Boots (the shop, not the footwear) has a handy little area in which you can upload and print photos in an instant. I’ve pretty much used this facility since the moment the world became digital. The idea is that you rock up with your sim card / mobile phone, take a seat on one of their nifty little stools and let the computer do all the hard work. On arrival at the kiosks I stood there a moment. Something was different. It looked all neat and tidy and spacious. Hang about… There were no stools! They’d removed all the stools; not a single stool remained! There in front of me were 5 stool-less kiosks. I assume that their plans to create a more airy fairy store had rendered the stools superfluous. I’ve come to realise that people who have never had the need to require seating in a public space don’t see the point in providing seating in a public space. I imagine their reasoning went something like this – ‘These stools look a right mess, they can go.’ I looked desperately around for a moment or two, hoping to spot a chair tucked away somewhere. My eyes rested on a nearby beauty counter. There, amongst the intoxicating stench of celebrity-endorsed perfumes and sitting next to an orange-faced beautician, was a stool. I decided to just suffer the pain.
Moments later, with my legs full of lead, I shuffled along to task #2. The Debenhams store where I live has 4 storeys with escalators situated so that you have no choice but to walk all the way round each floor to reach each successive moving staircase. Had I felt refreshed from a little sit-down in Boots I may have attempted the climb to the 4th floor, where my item had originally been purchased; but as things were I decided to approach the nearest counter on the ground floor. I stood there and explained the situation, which sounded so farcical that I didn’t at all blame the shop assistant for looking at me as if I had tiny dinosaurs spouting out of my nostrils. “Hang on, I’ll just need to pop upstairs and speak to the toy department,” she said. Off she went and there I stood, waiting… and waiting… and waiting. I looked around – no chairs in sight. I looked at the floor – it looked pretty grimy and not at all appealing to sit on.

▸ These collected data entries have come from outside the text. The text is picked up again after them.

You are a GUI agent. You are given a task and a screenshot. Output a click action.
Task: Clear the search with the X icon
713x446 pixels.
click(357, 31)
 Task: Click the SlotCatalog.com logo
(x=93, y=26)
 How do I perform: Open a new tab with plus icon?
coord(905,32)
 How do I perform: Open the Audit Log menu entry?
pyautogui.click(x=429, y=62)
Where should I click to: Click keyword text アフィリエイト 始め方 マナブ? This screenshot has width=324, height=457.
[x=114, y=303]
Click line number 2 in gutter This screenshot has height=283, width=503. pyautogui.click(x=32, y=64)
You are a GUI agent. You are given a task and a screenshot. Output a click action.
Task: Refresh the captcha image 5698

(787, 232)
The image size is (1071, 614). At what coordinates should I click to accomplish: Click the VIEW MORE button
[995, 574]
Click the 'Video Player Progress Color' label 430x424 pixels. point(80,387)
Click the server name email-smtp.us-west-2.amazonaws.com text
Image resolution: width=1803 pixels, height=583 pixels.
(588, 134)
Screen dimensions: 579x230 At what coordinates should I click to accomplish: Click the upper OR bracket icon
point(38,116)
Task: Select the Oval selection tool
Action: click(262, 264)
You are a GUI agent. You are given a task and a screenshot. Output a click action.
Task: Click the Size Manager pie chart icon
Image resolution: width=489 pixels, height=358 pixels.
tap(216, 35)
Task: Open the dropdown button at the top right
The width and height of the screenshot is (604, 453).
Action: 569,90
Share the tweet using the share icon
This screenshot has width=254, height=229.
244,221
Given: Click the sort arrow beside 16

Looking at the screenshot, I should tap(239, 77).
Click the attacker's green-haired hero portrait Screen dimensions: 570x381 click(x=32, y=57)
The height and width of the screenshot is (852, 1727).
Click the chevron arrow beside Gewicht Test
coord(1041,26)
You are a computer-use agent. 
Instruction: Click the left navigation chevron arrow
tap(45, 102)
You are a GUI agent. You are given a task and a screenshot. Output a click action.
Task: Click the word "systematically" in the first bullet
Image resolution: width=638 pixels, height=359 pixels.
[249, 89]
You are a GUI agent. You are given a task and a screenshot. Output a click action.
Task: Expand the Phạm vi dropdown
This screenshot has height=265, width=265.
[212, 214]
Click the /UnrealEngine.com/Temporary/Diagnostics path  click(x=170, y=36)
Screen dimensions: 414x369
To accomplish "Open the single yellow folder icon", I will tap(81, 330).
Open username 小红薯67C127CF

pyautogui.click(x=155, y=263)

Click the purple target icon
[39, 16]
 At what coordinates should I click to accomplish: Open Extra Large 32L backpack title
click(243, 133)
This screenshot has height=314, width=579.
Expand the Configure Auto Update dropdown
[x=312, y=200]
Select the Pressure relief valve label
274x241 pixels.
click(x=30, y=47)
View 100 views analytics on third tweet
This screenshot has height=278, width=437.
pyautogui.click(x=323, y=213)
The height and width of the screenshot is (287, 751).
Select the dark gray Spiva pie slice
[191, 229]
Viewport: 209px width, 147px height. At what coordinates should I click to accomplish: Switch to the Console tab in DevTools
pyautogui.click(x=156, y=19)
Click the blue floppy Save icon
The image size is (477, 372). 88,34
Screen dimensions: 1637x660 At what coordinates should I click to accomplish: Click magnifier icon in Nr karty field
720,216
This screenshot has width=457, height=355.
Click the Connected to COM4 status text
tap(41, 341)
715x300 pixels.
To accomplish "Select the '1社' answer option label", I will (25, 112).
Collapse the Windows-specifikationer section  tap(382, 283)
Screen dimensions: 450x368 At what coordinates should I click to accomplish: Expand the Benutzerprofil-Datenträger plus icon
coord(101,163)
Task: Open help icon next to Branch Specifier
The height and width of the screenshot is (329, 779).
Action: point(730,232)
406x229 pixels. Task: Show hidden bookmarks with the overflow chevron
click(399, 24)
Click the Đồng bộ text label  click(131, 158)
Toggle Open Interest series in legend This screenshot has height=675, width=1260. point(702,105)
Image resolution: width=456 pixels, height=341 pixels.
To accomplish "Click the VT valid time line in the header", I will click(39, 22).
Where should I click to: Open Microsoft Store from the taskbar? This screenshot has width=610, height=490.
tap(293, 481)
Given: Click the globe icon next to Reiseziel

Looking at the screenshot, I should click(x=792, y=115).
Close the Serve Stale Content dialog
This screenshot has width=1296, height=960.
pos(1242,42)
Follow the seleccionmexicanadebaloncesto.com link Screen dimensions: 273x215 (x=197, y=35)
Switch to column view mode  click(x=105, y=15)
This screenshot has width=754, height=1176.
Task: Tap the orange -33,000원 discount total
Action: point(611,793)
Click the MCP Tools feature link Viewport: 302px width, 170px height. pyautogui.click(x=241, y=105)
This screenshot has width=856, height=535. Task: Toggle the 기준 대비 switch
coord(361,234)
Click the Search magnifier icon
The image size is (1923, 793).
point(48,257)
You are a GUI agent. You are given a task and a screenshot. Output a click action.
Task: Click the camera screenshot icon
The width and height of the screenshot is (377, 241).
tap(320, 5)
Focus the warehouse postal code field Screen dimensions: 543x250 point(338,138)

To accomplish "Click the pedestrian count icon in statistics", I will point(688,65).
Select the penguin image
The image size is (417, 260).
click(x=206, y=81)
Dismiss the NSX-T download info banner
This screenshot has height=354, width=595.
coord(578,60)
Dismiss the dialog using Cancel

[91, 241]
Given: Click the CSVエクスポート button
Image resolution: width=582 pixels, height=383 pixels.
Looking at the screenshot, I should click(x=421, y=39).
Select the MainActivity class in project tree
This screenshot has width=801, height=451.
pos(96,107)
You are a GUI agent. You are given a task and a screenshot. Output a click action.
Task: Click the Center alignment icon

The ache in my legs was becoming quite intense now, time to suck it up, “Excuse me,” I meekly approached a passing member of staff, “Are there any chairs I could sit on?” And there it was, the blankest of looks followed by the all too familiar furrowed brow as she said, “There are chairs upstairs, why? Are you OK?” “Yes, it’s just that I have MS and I’m struggling to stand.” Still looking utterly bemused off she trotted in search of a chair, returning moments later with a stool that she’d borrowed from the neighbouring (not so orange but heavily eyebrowed) beauty therapist. Huh. I hate asking people for a chair when I’m out – I’m all too aware that I don’t look disabled (whatever ‘disabled’ is supposed to look like!) I felt incredibly awkward asking for a seat and even more so as I sat at the counter with every passing customer doing a double-take to gawp.
It’s precisely experiences like this that makes me positively long for my wheelchair!